▶ PROVIDED INFORMATION
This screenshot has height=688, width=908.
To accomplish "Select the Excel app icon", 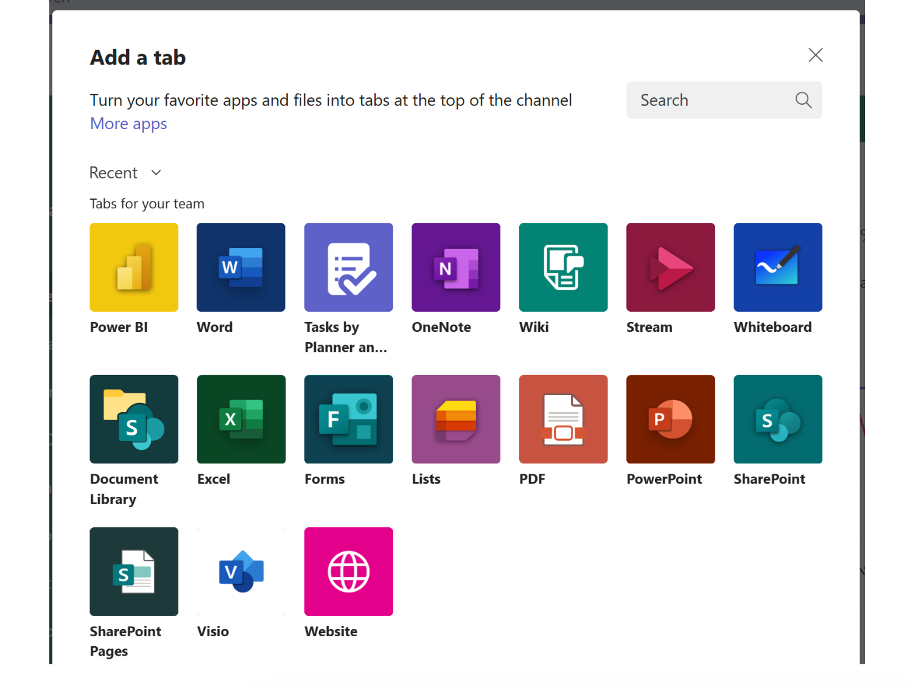I will (x=241, y=419).
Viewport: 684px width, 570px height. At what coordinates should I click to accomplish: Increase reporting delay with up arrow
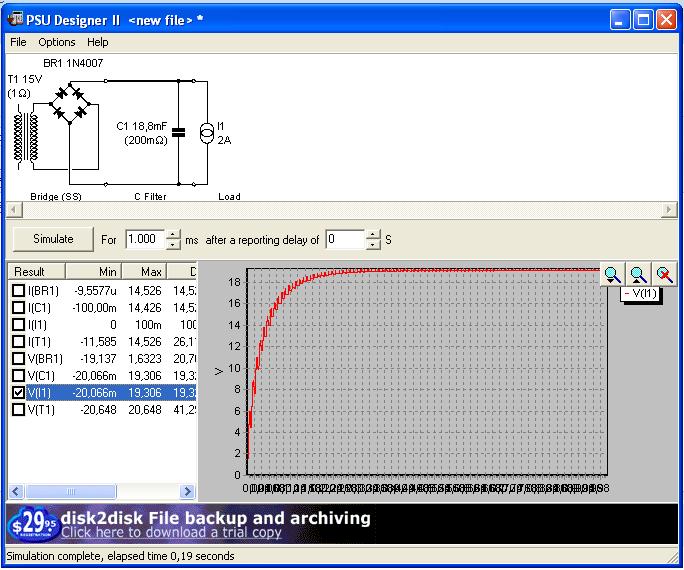pyautogui.click(x=373, y=235)
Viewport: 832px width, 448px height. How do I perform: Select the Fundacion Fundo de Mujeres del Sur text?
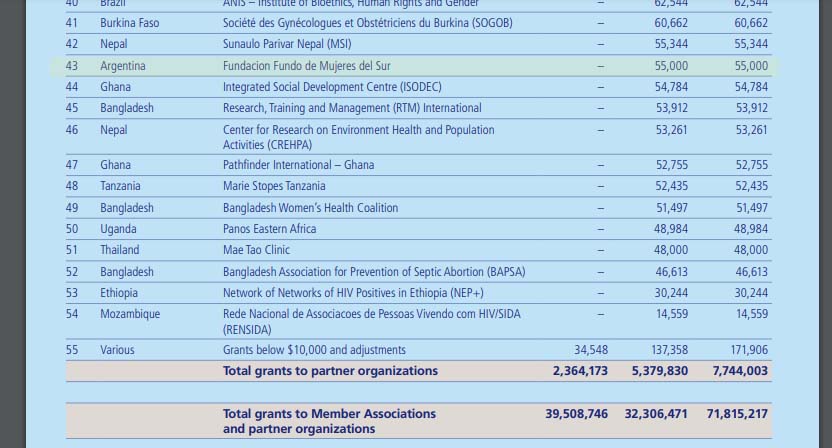tap(306, 66)
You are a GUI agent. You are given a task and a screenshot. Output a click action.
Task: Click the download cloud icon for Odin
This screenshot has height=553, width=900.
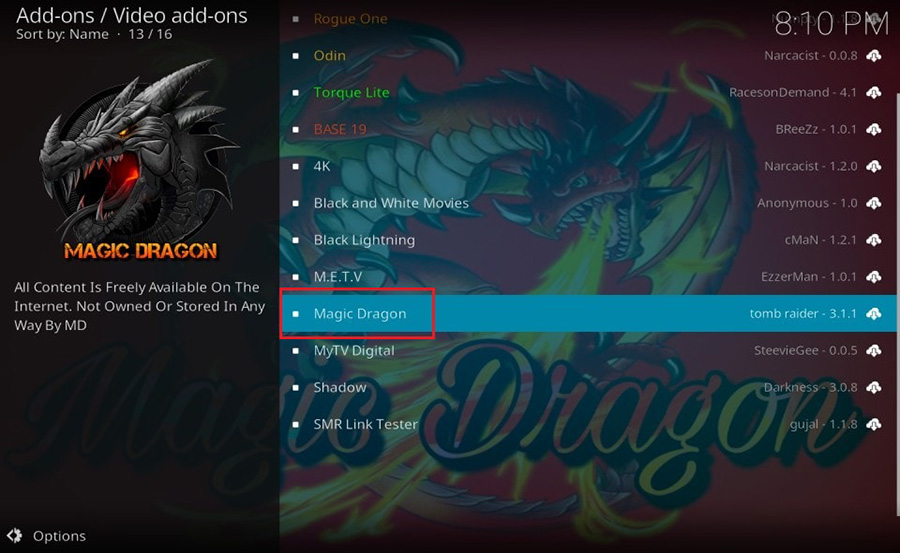874,56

▶ TO BE DONE
Reproduce the records from the line containing "Viewport: 832px width, 448px" through the end of the records, requests included, and offset every click coordinate in the answers by adding 64 to it. Leave the pictures out.

▶ EXERCISE SOLUTION
Viewport: 832px width, 448px height. How do I perform: Select the Fundacion Fundo de Mujeres del Sur text?
tap(370, 130)
You are a GUI agent. You are given a task and a screenshot. Output a click action.
Task: Click the download cloud icon for Odin
This screenshot has height=553, width=900.
938,120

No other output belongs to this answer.